Judge Hunter’s thoughtful opinion for the majority accurately characterizes the Board’s action. The Board did not examine the circumstances of this case when it concluded that the company’s conduct tended to coerce the employees. Rather, the Board invoked a presumption that such photographing tends to coerce, and it placed the burden on the company to justify its conduct.

Were we writing on a clean slate, I might agree that a close examination of whether coercion in fact occurred should be required in every ease. We are obviously obliged, however, to follow Supreme Court precedent, and at least one case specifically authorizes the procedures employed by the Board. In Republic Aviation Corp. v. NLRB, 324 U.S. 793, 65 S.Ct. 982, 89, 1372 (1945) the Court held that the Board may, by decisional rule, create a presumption that a particular class of conduct is coercive under § 8(a)(1). Once the general counsel shows that such presumptively coercive conduct has occurred, the employer may avoid liability only by showing that, under the circumstances, its conduct was justifiable.

In Republic Aviation the Board had invoked a presumption that a no solicitation rule which precluded union solicitation on the employer’s premises during non-working periods was invalid in the absence of special justification. The Court perceived “no error in the Board’s adoption of this presumption,” 324 U.S. at 804, 65 S.Ct. at 988, and specifically approved placing the burden on the employer to show that the presumptively coercive restrictions were justified by “special circumstances.” 324 U.S. at 803-4, n.10, 65 S.Ct. at 987-88, n.10.1

I need not discuss at any length the deference that we are obliged to afford the Board in its interpretation and effectuation of the National Labor Relations Act. In my view, it is reasonable to presume as the Board did that purely “anticipatory” photographing of concerted activities tends to coerce as that term is used in the Act.

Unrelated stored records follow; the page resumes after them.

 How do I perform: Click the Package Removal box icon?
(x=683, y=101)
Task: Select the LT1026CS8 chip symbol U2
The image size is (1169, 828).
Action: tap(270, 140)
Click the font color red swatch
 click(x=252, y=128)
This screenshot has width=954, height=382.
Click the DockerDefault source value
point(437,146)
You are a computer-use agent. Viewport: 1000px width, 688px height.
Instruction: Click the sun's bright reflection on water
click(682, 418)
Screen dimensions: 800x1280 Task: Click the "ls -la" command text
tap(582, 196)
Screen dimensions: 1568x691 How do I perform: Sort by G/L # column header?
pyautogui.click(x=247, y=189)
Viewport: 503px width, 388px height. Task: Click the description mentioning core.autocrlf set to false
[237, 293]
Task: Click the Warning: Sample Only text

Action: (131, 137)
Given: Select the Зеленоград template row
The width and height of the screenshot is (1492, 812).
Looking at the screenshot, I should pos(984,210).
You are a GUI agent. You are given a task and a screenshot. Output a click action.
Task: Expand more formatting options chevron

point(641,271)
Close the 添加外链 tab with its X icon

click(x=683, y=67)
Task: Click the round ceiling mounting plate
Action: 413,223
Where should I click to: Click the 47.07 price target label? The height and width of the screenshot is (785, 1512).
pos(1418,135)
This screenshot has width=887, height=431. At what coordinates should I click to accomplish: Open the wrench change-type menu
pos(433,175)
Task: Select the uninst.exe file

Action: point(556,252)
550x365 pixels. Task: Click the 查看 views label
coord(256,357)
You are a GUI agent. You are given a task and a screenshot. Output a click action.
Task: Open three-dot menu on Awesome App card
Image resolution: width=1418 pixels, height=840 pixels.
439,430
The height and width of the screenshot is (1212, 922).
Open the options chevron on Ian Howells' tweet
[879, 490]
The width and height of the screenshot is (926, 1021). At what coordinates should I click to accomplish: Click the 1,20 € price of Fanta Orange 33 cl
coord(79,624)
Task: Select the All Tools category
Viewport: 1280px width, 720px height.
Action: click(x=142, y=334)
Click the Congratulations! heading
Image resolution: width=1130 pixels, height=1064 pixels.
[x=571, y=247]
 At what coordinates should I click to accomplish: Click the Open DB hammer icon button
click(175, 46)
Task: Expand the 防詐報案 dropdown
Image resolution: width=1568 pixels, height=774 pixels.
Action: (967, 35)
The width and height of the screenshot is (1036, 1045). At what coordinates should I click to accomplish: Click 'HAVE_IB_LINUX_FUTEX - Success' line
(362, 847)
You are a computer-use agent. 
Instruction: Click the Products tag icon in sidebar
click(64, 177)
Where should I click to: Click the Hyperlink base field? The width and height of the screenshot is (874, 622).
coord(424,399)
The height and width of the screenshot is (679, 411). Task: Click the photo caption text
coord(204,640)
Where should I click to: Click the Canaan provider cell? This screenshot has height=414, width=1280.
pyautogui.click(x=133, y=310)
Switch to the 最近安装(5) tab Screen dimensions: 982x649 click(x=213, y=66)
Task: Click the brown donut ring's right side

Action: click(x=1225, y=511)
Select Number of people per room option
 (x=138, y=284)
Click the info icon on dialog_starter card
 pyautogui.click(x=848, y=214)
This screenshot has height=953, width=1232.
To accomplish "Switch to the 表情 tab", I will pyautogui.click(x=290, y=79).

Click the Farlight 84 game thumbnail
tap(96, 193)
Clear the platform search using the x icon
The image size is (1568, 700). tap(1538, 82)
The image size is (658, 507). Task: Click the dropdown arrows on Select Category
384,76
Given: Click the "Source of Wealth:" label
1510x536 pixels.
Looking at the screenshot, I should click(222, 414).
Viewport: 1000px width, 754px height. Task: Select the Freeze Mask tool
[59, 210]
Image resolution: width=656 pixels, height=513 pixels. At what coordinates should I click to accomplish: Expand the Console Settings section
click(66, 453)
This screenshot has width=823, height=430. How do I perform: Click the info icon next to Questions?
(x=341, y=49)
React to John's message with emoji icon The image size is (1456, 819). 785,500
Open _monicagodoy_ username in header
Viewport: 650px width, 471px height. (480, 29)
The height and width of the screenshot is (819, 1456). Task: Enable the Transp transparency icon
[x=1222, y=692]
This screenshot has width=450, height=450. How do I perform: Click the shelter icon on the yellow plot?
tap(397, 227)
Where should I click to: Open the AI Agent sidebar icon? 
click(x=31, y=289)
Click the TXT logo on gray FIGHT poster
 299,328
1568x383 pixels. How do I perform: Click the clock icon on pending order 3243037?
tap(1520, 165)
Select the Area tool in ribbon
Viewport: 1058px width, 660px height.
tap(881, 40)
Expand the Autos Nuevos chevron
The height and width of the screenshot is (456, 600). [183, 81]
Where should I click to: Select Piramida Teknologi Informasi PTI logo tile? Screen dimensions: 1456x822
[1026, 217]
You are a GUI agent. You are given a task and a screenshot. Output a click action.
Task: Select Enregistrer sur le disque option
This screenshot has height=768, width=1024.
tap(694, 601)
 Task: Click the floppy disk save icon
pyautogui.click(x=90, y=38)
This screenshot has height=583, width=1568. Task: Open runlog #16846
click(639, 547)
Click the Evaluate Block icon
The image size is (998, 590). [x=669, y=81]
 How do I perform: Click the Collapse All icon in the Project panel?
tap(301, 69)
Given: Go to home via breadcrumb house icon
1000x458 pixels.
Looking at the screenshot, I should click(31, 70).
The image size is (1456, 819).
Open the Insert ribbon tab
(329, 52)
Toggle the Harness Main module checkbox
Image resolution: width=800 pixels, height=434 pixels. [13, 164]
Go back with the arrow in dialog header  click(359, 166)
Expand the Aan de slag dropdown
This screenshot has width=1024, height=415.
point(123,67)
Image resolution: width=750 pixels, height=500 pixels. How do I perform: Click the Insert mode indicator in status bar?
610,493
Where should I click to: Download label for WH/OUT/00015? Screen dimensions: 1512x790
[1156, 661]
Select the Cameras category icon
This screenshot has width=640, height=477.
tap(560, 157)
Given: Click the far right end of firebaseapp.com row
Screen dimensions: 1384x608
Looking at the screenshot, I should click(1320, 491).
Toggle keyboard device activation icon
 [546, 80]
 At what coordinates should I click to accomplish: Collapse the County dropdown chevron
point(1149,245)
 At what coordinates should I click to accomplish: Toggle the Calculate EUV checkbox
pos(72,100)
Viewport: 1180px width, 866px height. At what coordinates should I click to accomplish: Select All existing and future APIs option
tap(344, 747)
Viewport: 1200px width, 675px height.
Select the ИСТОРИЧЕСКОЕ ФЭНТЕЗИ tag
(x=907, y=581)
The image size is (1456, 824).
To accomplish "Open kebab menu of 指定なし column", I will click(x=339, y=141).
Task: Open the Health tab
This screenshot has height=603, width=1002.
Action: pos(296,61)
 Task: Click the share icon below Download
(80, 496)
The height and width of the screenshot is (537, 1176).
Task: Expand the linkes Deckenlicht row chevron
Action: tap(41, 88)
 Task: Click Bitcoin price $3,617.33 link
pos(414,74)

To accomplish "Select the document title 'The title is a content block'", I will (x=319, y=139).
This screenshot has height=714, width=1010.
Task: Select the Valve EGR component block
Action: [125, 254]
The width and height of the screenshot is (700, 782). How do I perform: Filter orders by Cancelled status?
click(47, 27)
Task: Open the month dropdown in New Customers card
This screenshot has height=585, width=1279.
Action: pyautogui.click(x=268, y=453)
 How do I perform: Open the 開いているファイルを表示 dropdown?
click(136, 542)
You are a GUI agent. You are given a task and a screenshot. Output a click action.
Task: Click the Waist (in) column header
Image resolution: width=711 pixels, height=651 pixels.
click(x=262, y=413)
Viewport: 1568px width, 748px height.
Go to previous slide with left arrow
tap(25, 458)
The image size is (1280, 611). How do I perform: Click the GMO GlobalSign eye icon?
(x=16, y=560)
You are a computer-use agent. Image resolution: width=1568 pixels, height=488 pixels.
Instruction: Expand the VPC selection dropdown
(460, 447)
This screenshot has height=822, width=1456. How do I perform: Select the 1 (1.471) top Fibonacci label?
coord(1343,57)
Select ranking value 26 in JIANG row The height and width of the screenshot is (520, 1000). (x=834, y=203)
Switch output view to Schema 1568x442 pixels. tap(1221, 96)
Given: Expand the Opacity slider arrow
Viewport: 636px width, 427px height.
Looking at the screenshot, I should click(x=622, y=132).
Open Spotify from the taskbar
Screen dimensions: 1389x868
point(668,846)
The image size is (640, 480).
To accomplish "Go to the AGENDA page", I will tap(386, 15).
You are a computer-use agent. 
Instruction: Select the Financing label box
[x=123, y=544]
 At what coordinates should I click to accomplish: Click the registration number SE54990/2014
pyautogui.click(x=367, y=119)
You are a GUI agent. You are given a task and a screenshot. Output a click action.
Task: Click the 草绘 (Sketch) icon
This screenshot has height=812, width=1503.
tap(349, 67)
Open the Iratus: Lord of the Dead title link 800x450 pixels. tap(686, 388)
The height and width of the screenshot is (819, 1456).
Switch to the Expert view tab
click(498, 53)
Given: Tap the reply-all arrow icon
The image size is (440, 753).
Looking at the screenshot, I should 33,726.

However, I agree with the Board that the company failed to establish a justification for the taking of pictures in these circumstances. It is clear in this case that United States Steel had no reason to believe that any unlawful conduct was occurring. I therefore think it was proper for the Board to conclude that the company’s conduct was an unfair labor practice under § 8(a)(1). I would affirm the Board’s order.

Certainly, some picture-taking is, at times, justified. Because litigation is so often a possibility in situations such as these, and because photographs are often the most useful records of what transpired, the company should be able to defend its conduct if it can show that it reasonably believed at the time it took the pictures that some form of unlawful conduct was occurring.2

. Interestingly, the employers in Republic Aviation argued that an unfair labor practice finding must be supported by “evidence before the Board to show that the rules and orders of the employers interfered with and discouraged union organization in the circumstances and situation of each company.” 324 U.S. at 798, 65 S.Ct. at 985. The Court specifically rejected such an approach, and upheld instead the Board’s presumption, a course which the majority in this case, by adopting an “existing circumstances” test, has chosen not to follow.

. The Seventh Circuit has upheld the Board’s right to place the burden on the employer to justify its actions in such situations:

We conclude that the Board may properly require a company to provide a solid justification for its resort to anticipatory photographing.

NLRB v. Colonial Haven Nursing Home, [MO 542 F.2d 691, 701 (7th Cir. 1976)].